Kellen McCoy

Personal information
- Born: April 16, 1987 (age 38) Summit, New Jersey
- Nationality: American
- Listed height: 5 ft 7 in (1.70 m)
- Listed weight: 180 lb (82 kg)

Career information
- High school: Norman (Norman, Oklahoma)
- College: Northern Oklahoma CC (2005–2007); Weber State (2007–2009);
- NBA draft: 2009: undrafted
- Playing career: 2009–2011
- Position: Point guard
- Coaching career: 2011–present

Career history

Playing
- 2009–2010: ETB Wohnbau Baskets
- 2010–2011: Borås Basket

Coaching
- 2011–2012: Emporia State (assistant)
- 2012–2013: Oklahoma (graduate assistant)
- 2013–2014: Weber State (assistant)
- 2014–2018: Mount St. Mary HS
- 2018–present: Norman North HS

Career highlights
- Honorable mention AP All-American (2009); Big Sky Player of the Year (2009); First-team All-Big Sky (2009);

= Kellen McCoy =

American basketball player and coach

Kellen McCoy (born April 16, 1987) is an American former basketball player and current high school coach. McCoy is best known for his college career at Weber State University, where he was named Big Sky Conference Player of the Year and an honorable mention All-American as a senior in the 2008–09 season.

==Playing career==
McCoy, a 5'6" point guard from Norman, Oklahoma, came to Weber State after playing two years of junior college basketball at Northern Oklahoma College. In his senior season, McCoy averaged 14.1 points and 3.6 rebounds per game and teamed with freshman Damian Lillard to lead the Wildcats to a 15–1 Big Sky Conference record and a regular season championship. After the season, McCoy was named Big Sky Player of the Year and was honored as an honorable mention All-American by the Associated Press.

Following his college career, McCoy signed with ETB Wohnbau Baskets in Germany's Pro A. He then signed with Borås Basket in Sweden, where he averaged 18.4 points per game in 2010–11.

==Coaching career==
After this season, McCoy turned to coaching.
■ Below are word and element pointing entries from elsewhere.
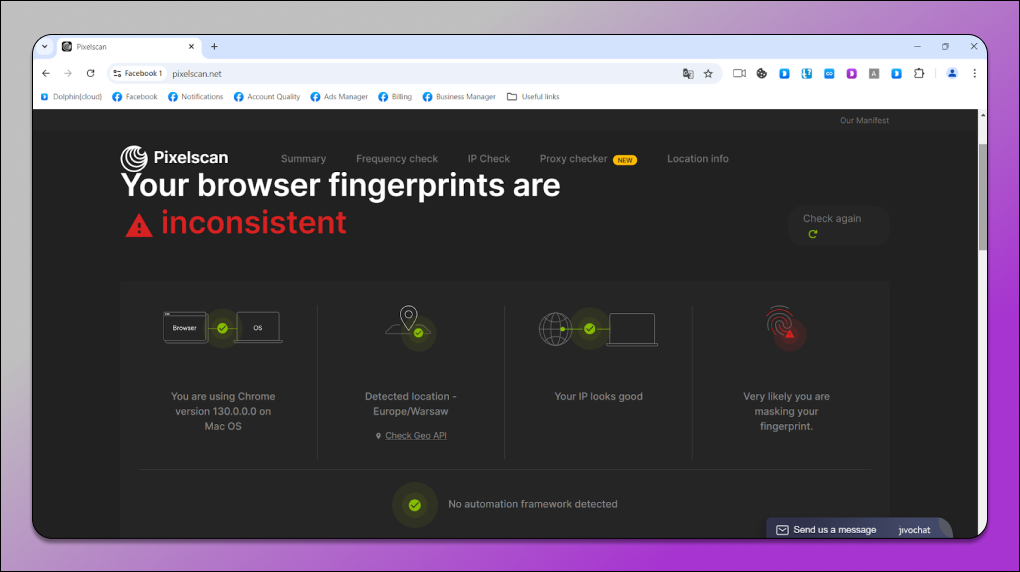This screenshot has height=572, width=1020.
Task: Open the Proxy checker menu item
Action: tap(573, 159)
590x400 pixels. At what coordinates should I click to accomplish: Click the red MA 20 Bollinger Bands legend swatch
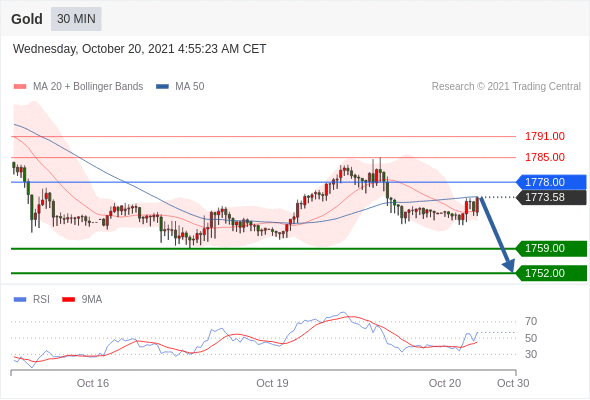pyautogui.click(x=20, y=87)
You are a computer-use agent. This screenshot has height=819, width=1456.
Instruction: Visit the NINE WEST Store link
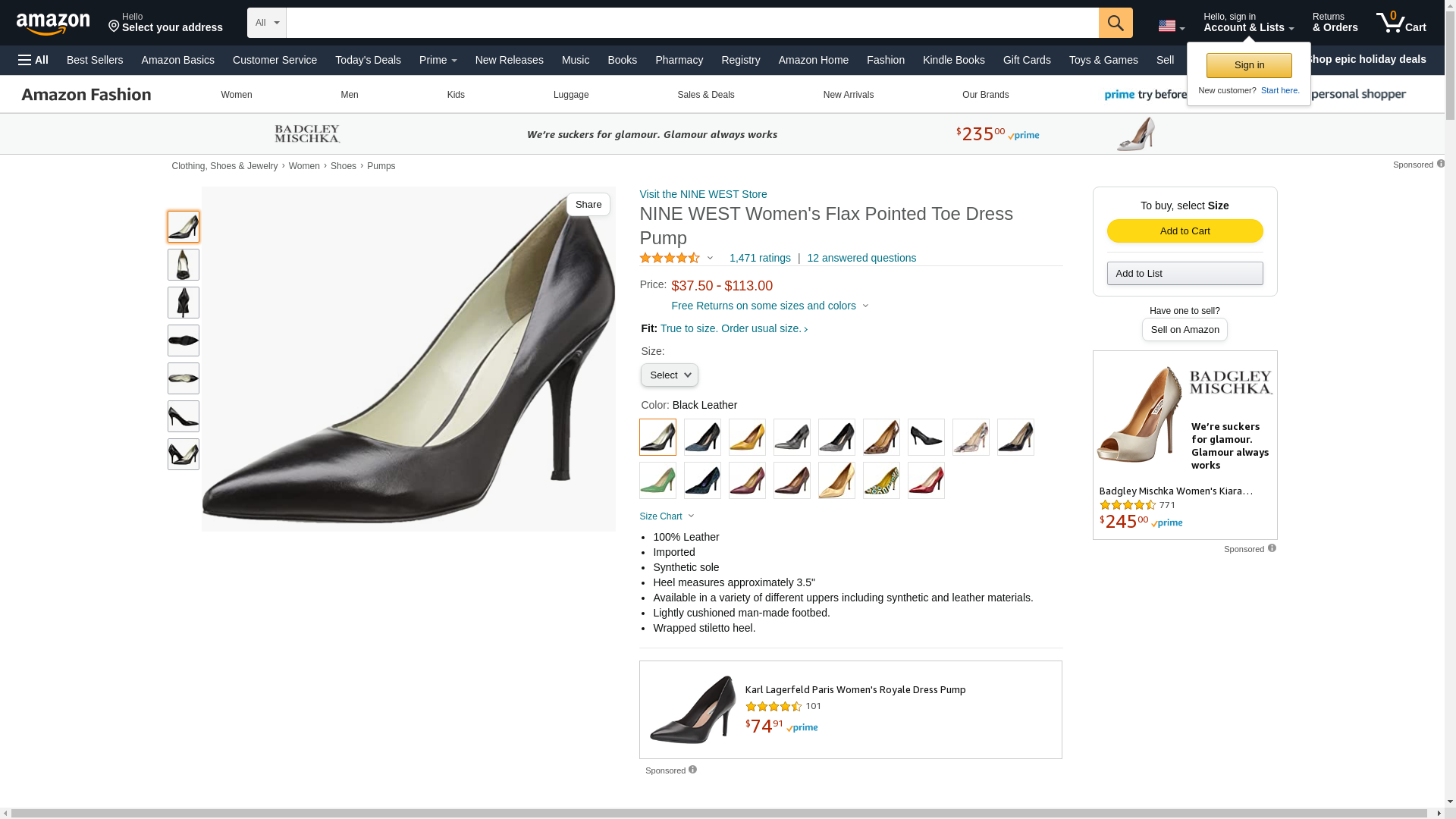coord(702,194)

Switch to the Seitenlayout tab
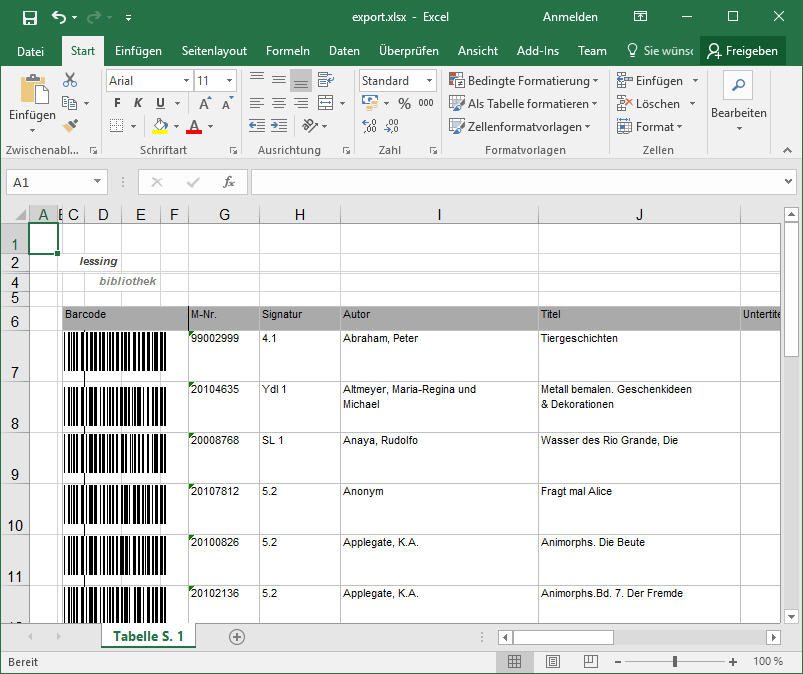point(214,51)
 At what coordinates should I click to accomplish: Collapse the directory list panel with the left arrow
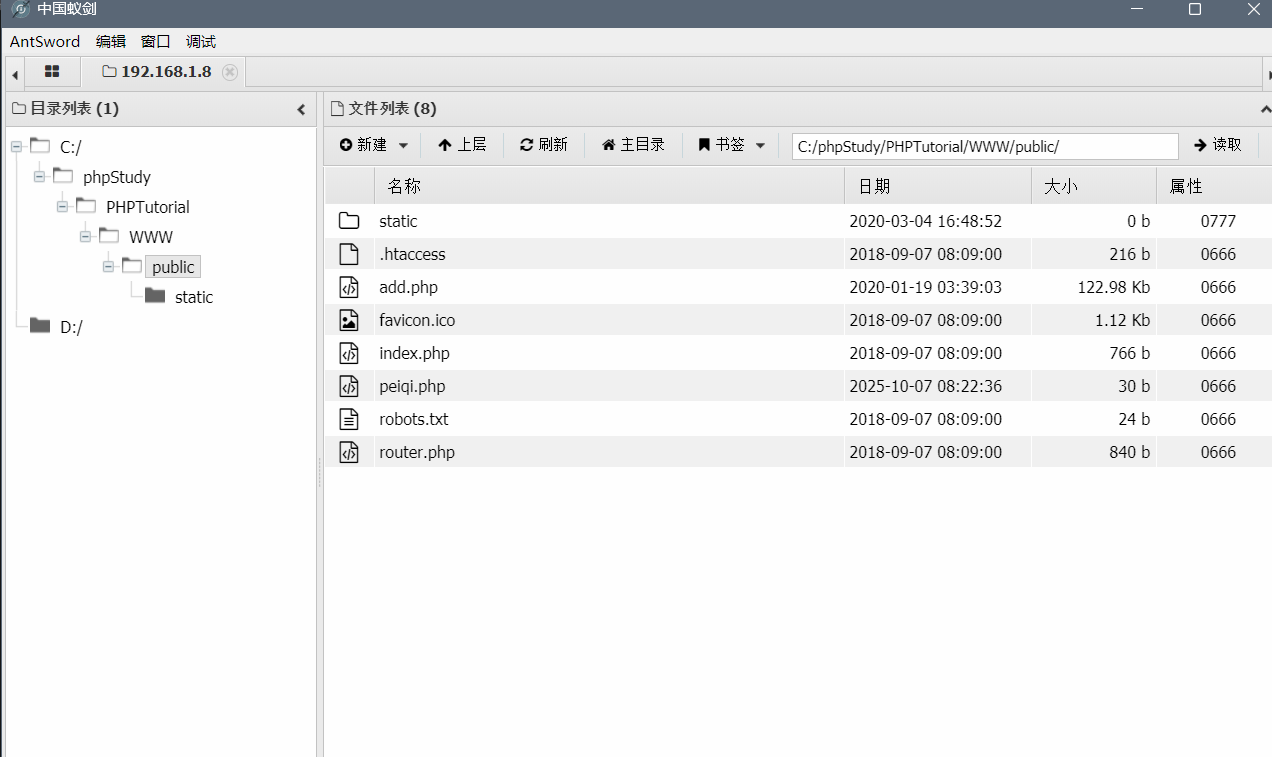tap(301, 109)
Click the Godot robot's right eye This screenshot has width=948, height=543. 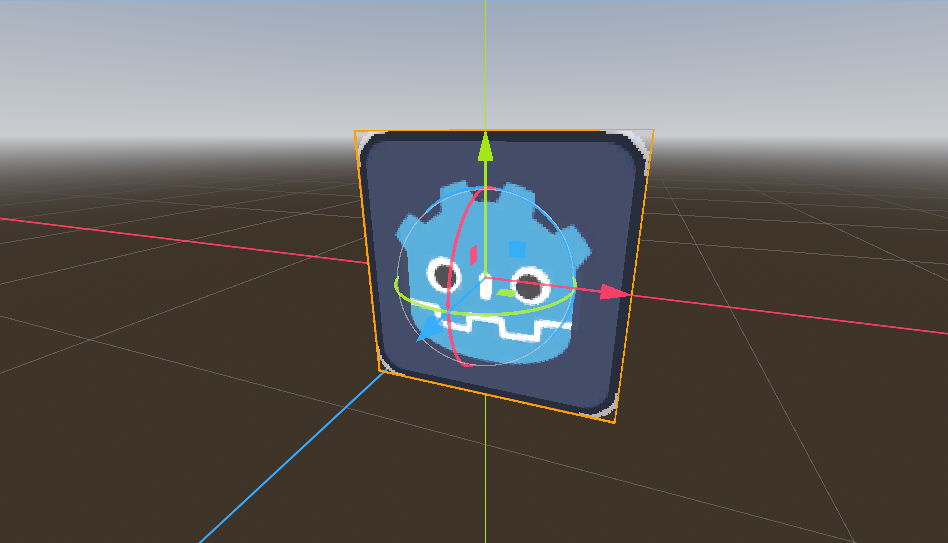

After a season at Emporia State University and as a graduate assistant for the University of Oklahoma, he signed on as a full assistant at his alma mater, Weber State.

In 2014, McCoy was named head coach at Mount St. Mary High School in Oklahoma City, Oklahoma.

In 2018, McCoy was named head coach at Norman North High School in Norman, Oklahoma.

== The Basketball Tournament (TBT) (2017–present) ==

In the summer of 2017, McCoy played in The Basketball Tournament on ESPN for The Wasatch Front (Weber State Alumni). He competed for the $2 million prize, and for The Wasatch Front, he scored 14 points in their first-round loss to Team Challenge ALS 97–81.